Task brief - Line count for the string "computer": give the number of lines in the data below that contain it, and nothing more.

Records for processing -
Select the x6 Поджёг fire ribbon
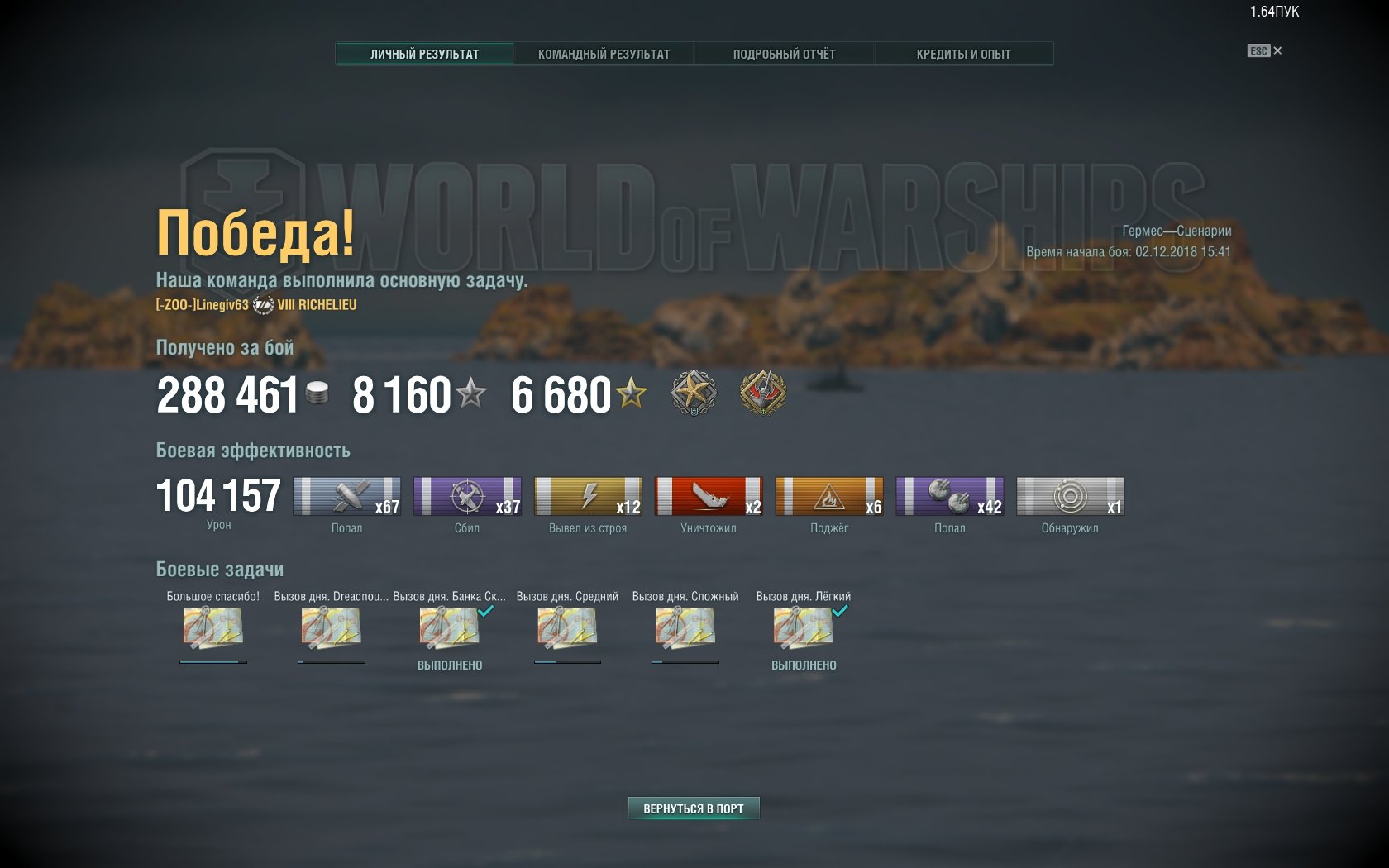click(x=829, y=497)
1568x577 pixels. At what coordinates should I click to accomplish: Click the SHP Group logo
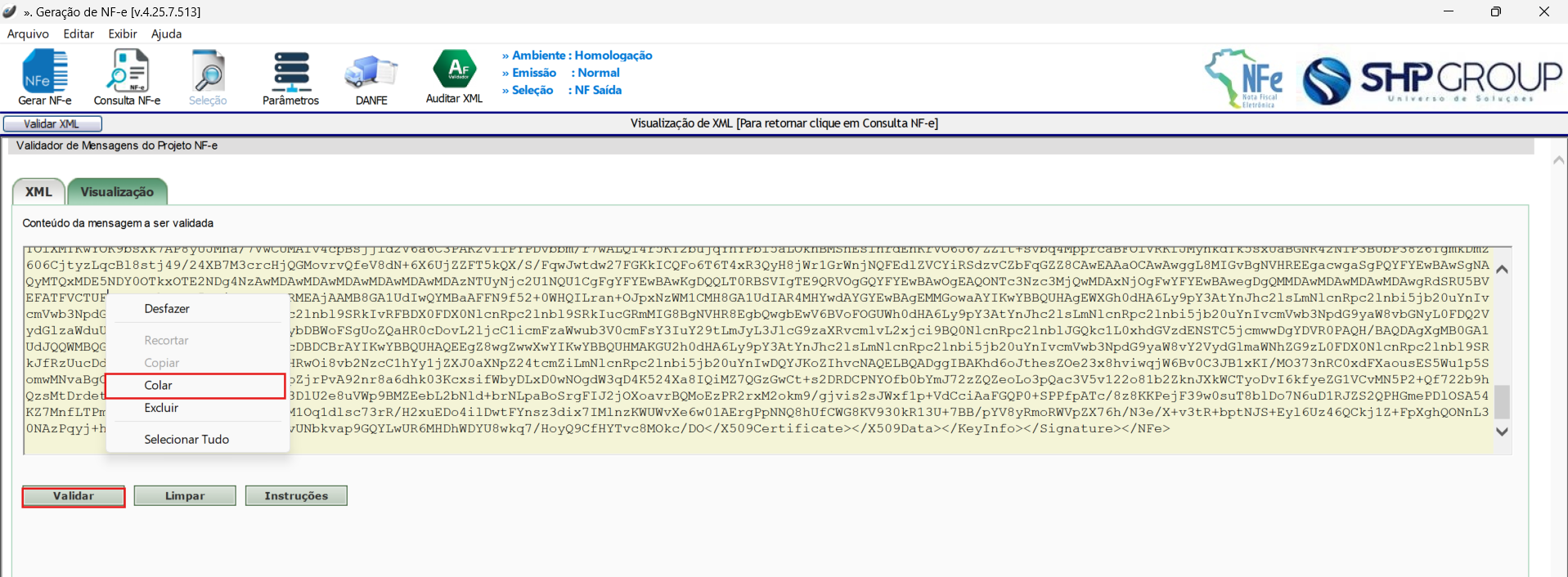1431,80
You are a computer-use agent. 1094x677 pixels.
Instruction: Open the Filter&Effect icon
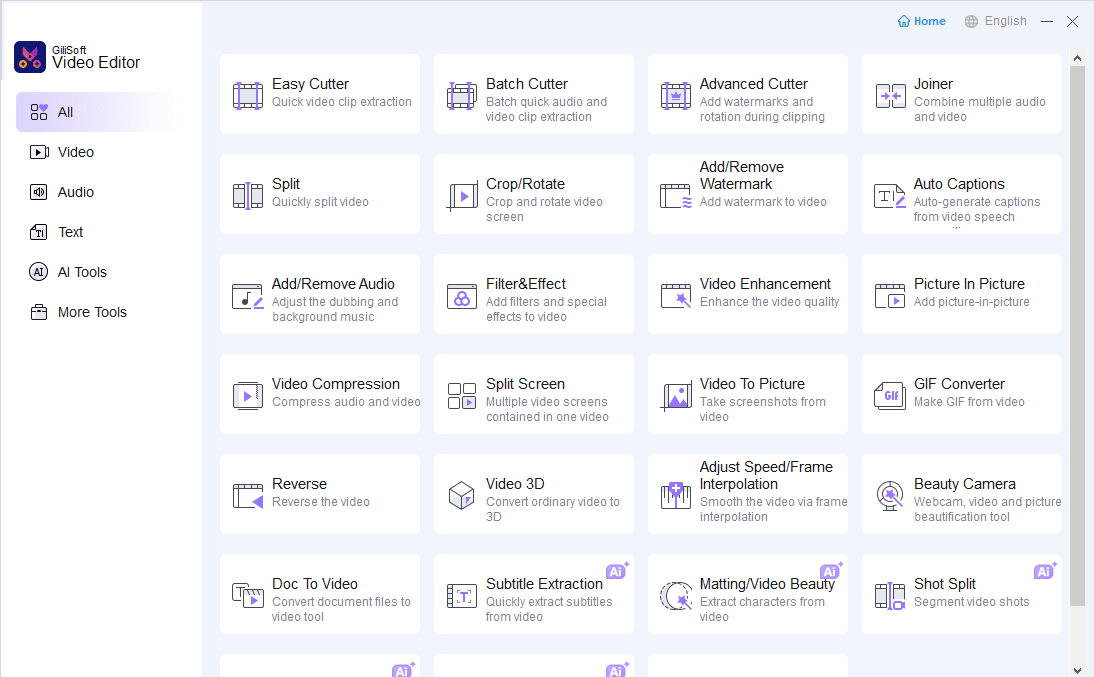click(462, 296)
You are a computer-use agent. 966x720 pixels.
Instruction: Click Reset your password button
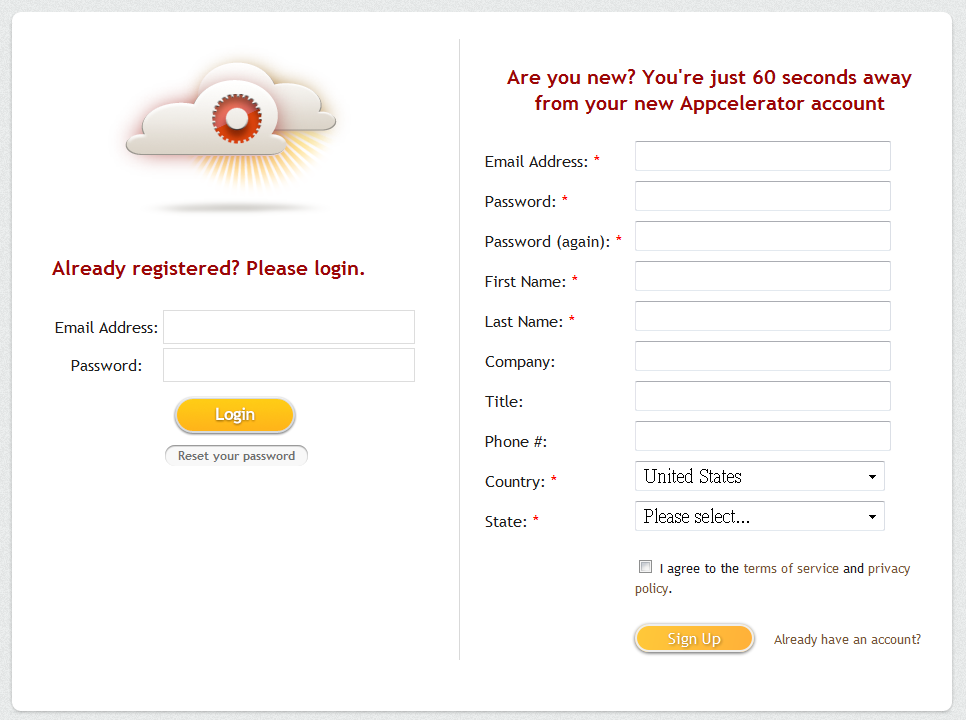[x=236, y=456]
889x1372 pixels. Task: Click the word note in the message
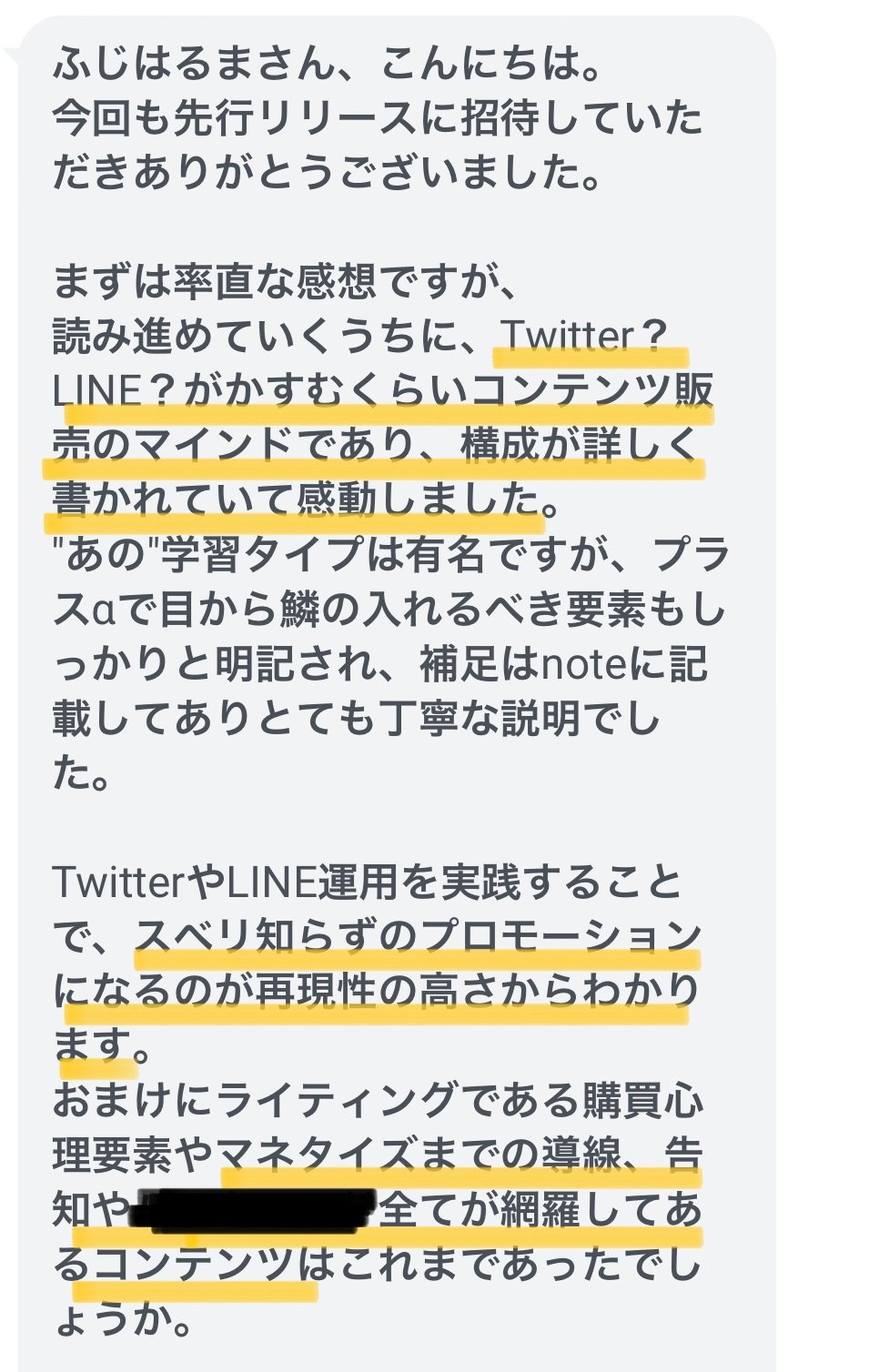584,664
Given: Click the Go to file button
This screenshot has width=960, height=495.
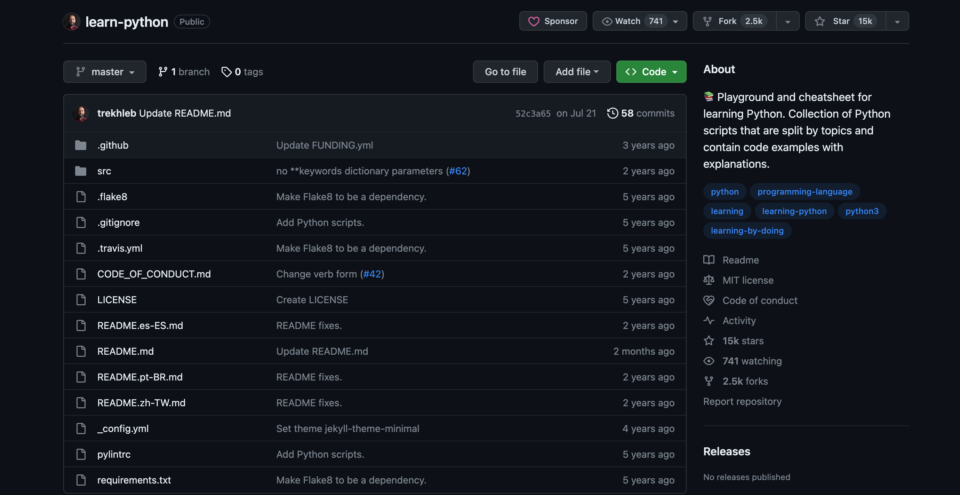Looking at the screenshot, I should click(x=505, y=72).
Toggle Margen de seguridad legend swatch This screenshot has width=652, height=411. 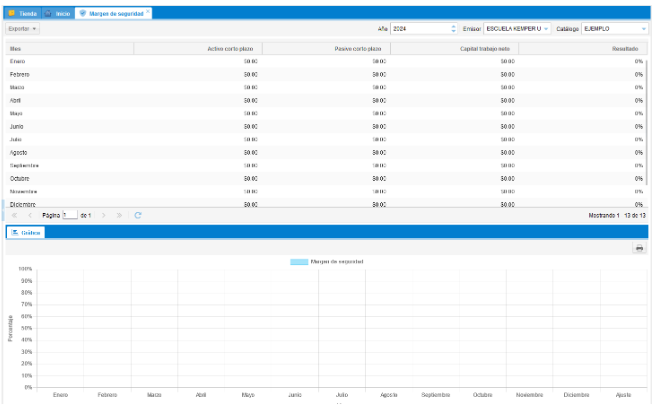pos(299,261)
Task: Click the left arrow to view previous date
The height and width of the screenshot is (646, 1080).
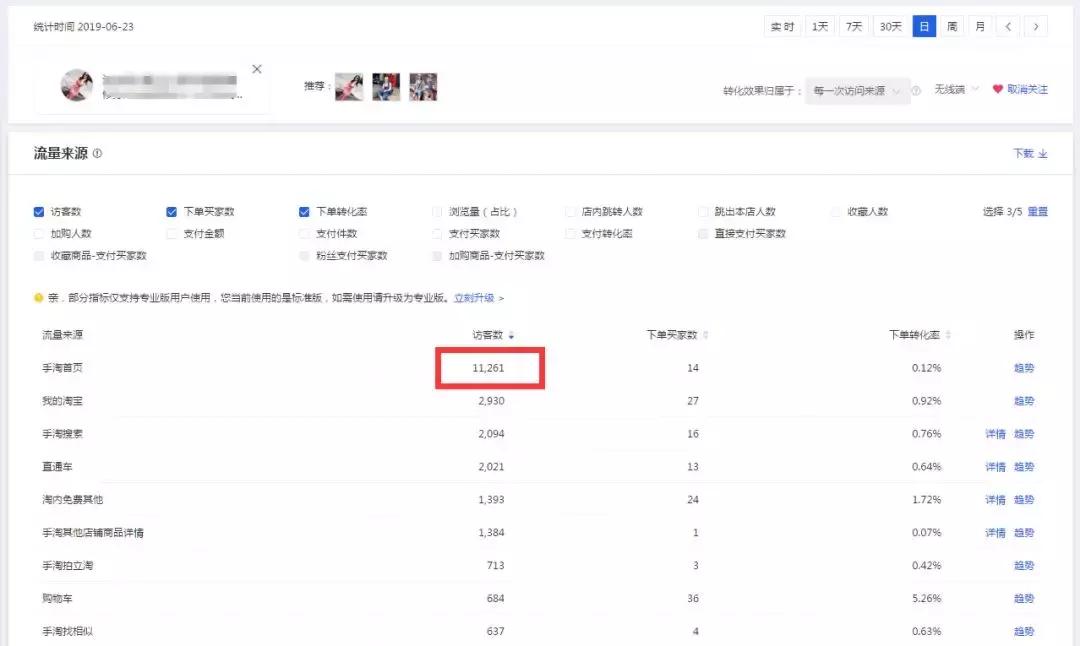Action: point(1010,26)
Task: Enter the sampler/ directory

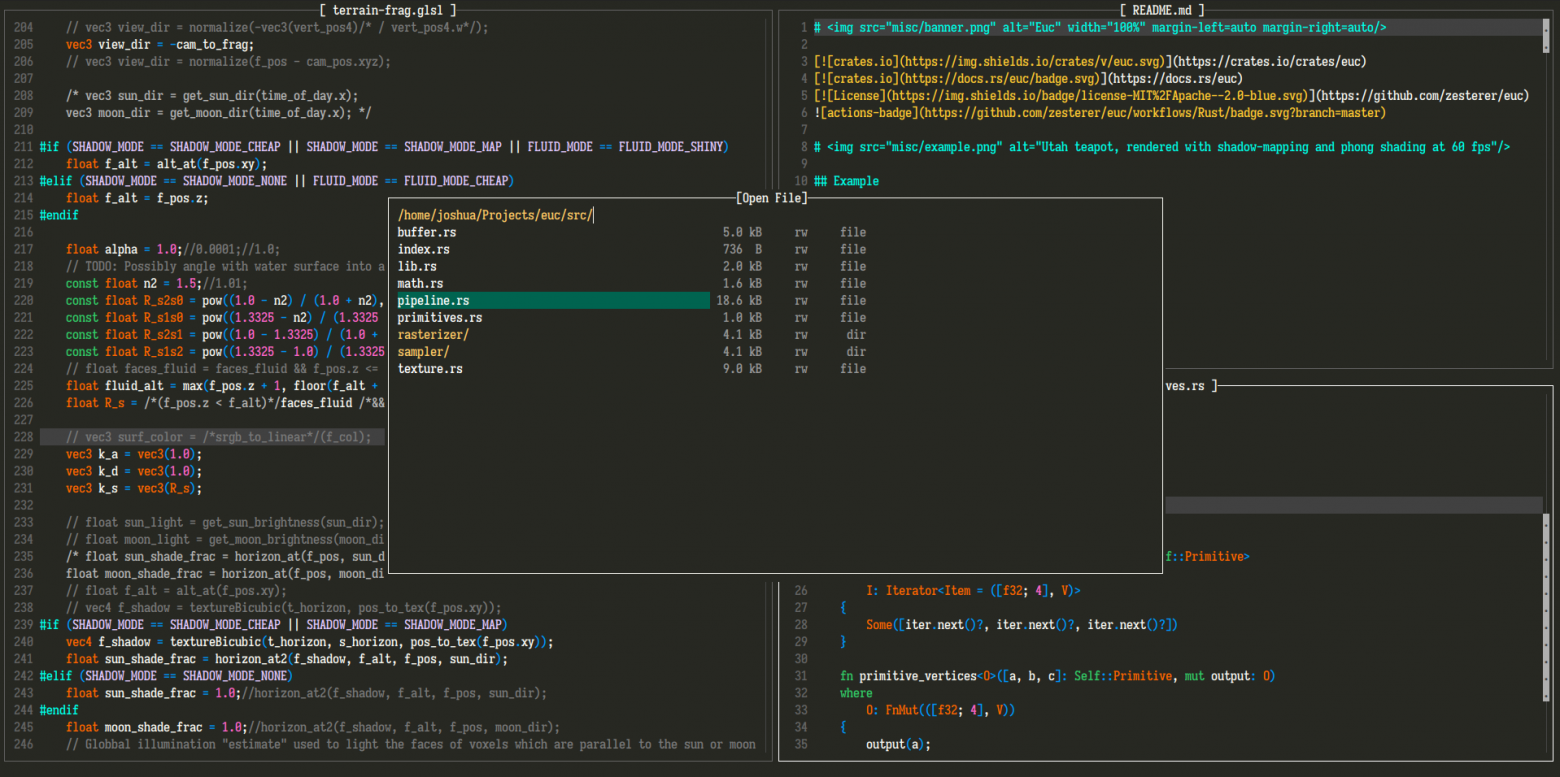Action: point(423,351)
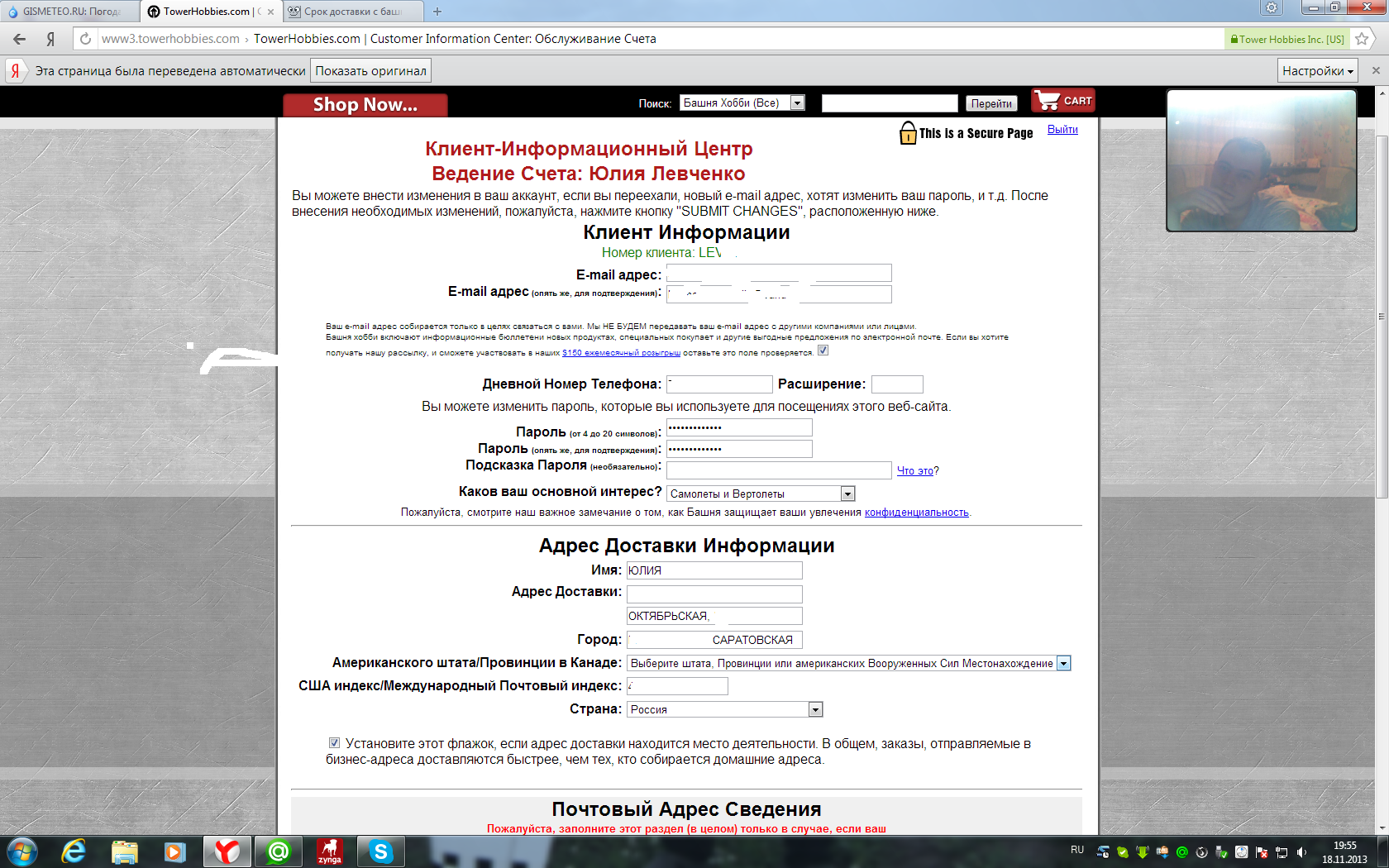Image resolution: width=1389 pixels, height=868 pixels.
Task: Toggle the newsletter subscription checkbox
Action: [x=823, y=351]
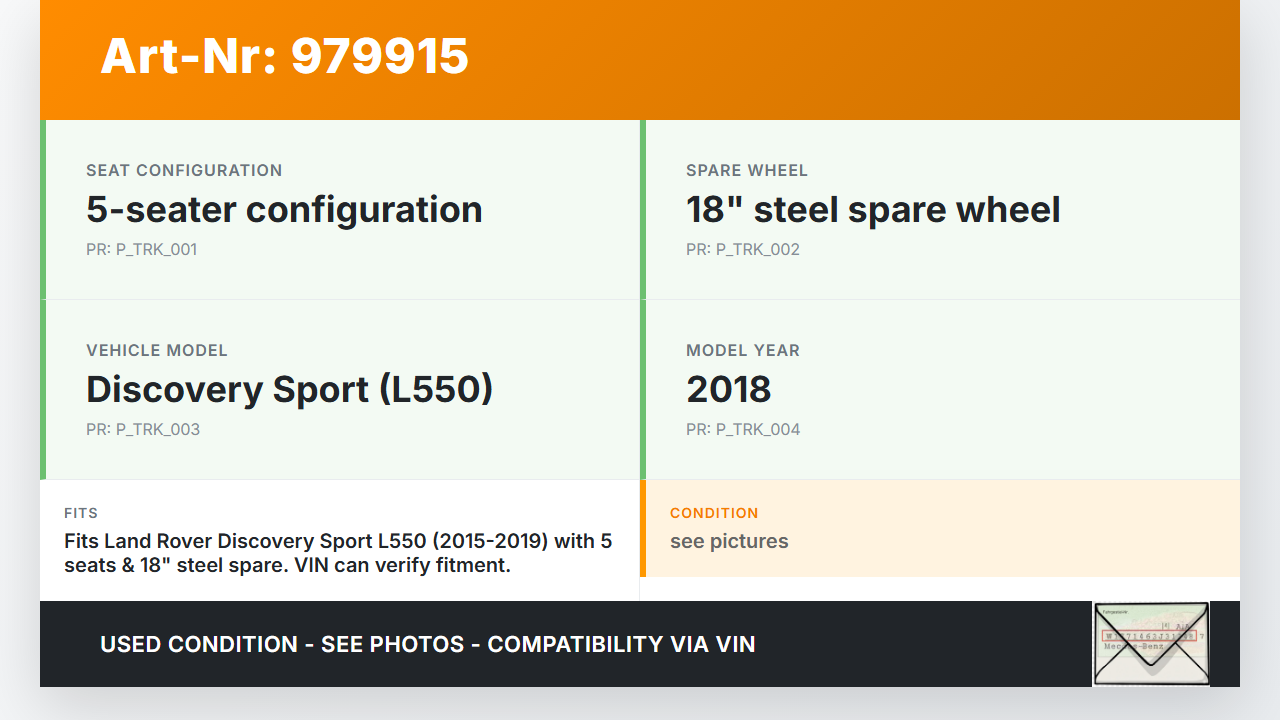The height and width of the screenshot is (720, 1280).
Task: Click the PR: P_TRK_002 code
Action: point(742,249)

Task response - 2